MEMORIAL by Bryan Washington (Atlantic Books £14.99, 320 pp)


by Bryan Washington (Atlantic Books £14.99, 320 pp)

Barack Obama chose Lot, a prize-winning collection of short stories by this 27-year-old Texan author, as a favourite book and this highly anticipated debut novel is just as brilliantly engaging.

Ben and Mike have been together for four years and share a flat in Houston. They come from different backgrounds but both their families are messed up and neither is thrilled to have a gay son.
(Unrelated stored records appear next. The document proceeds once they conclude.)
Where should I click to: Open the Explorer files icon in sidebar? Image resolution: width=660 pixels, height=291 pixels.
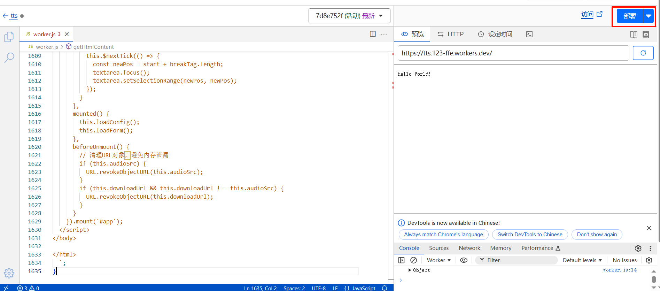point(9,37)
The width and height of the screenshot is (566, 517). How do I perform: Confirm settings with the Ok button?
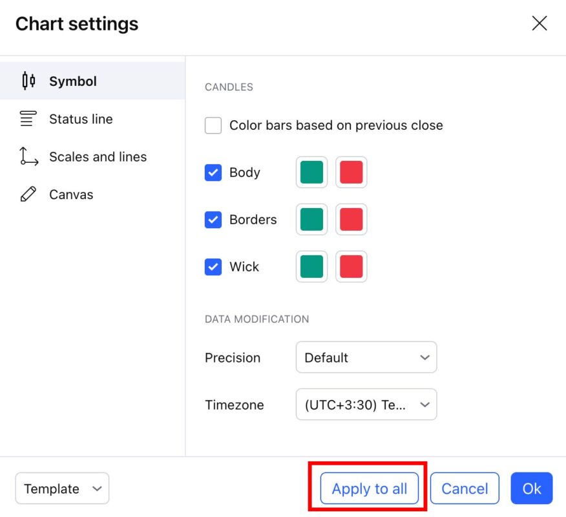[x=531, y=489]
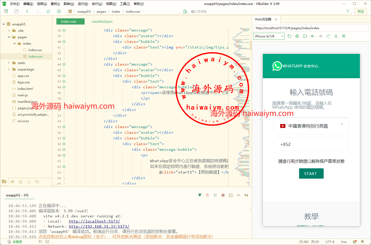Click the red debug bug icon in the console
Image resolution: width=371 pixels, height=245 pixels.
(207, 195)
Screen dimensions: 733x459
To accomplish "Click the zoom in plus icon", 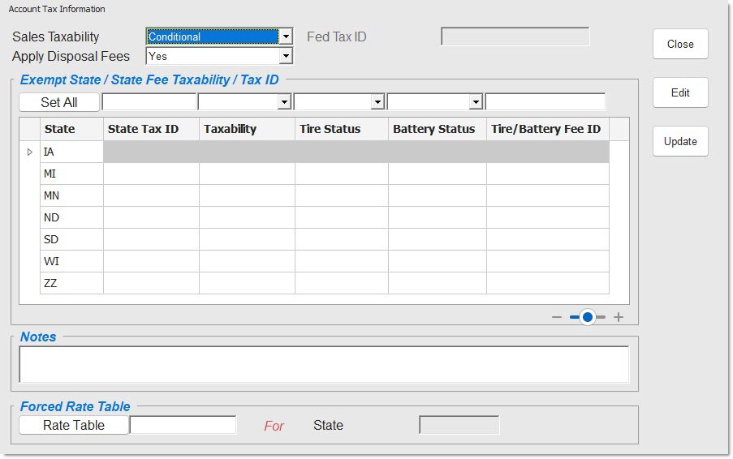I will tap(619, 317).
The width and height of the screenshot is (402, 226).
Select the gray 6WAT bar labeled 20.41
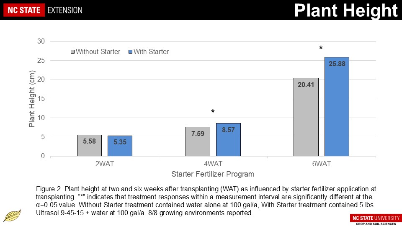[306, 117]
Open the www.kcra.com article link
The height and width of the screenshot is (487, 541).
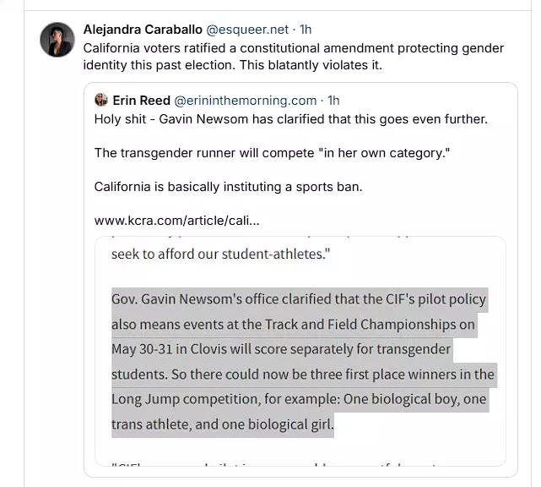(x=176, y=220)

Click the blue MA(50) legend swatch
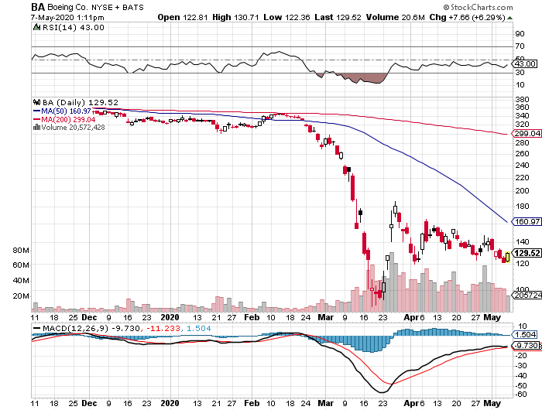[x=36, y=111]
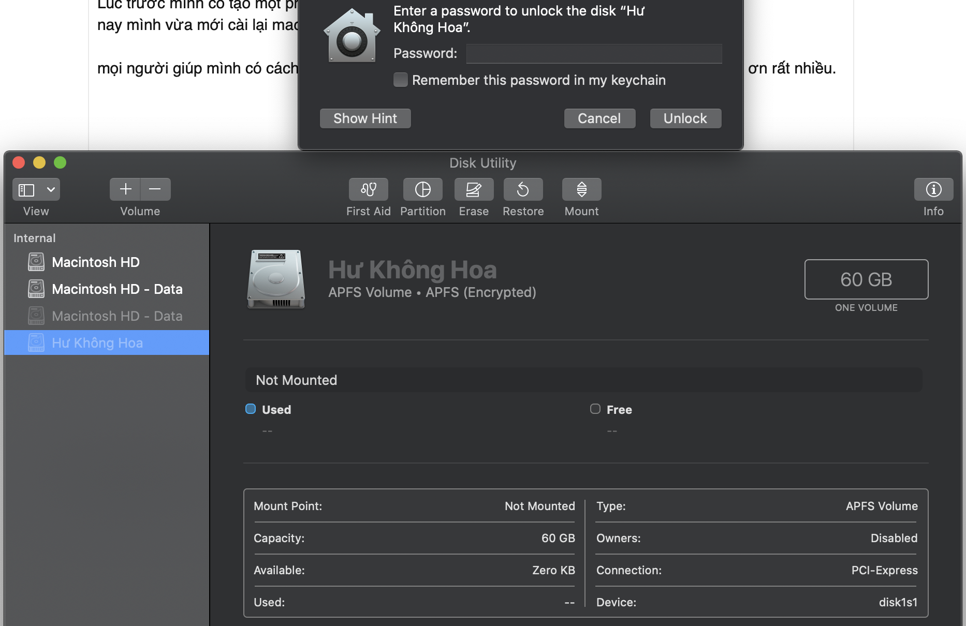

Mike invites his mother, whom Ben has never met, to come and stay from Japan. Then Mike flies there to see his estranged dying father, leaving Ben and his mum alone.

The action transports us from Houston to Osaka, from the inside of Ben’s head to Mike’s, allowing us to understand that neither protagonist is quite the person they pretend to be. I can’t stop thinking about it.


by Olivia Sudjic (Bloomsbury £14.99, 272 pp)

I adored this beautifully written, powerful exploration of how past trauma is never far from the surface, however deeply one tries to stifle it.

Anya escaped war-torn Sarajevo as a child and moved to Glasgow to live with relatives. She’s now in London with English fiancé Luke but never tells him about her childhood or family or how she really feels.

He is distant and prone to vanishing for hours, which she rarely mentions as she is desperate for security.

Sudjic uses words sparingly to portray Anya’s edgy awkwardness and it works brilliantly, making what is not said often more important than what is. It’s about relationships and borders of all kinds, the breakdown of beliefs and how the desire to fit in can perversely embed alienation.

Deep, accomplished and often thought-provoking.

THE CHARMED WIFE by Olga Grushin (Hodder £17.99, 288 pp)


by Olga Grushin (Hodder £17.99, 288 pp)

This adult retelling of the Cinderella story focuses on her marriage to Prince Charming, 13 years after their extravagant wedding.

Happy ever after is proven to be a lie as they live separately in the castle with no meaningful communication. The prince shows no interest in their two children, and belittles and cheats on her constantly.

Cinderella belatedly realises how dangerous it was to believe her life would follow those childish stories about romance and happiness; how following all those rules was akin to self-harming.

She is so unhappy she wants him dead. She enlists the help of the witch and her bubbling cauldron to cast a spell.

Magic cannot solve all, however, and our heroine must appreciate the power of making her own choices.

Different and compelling.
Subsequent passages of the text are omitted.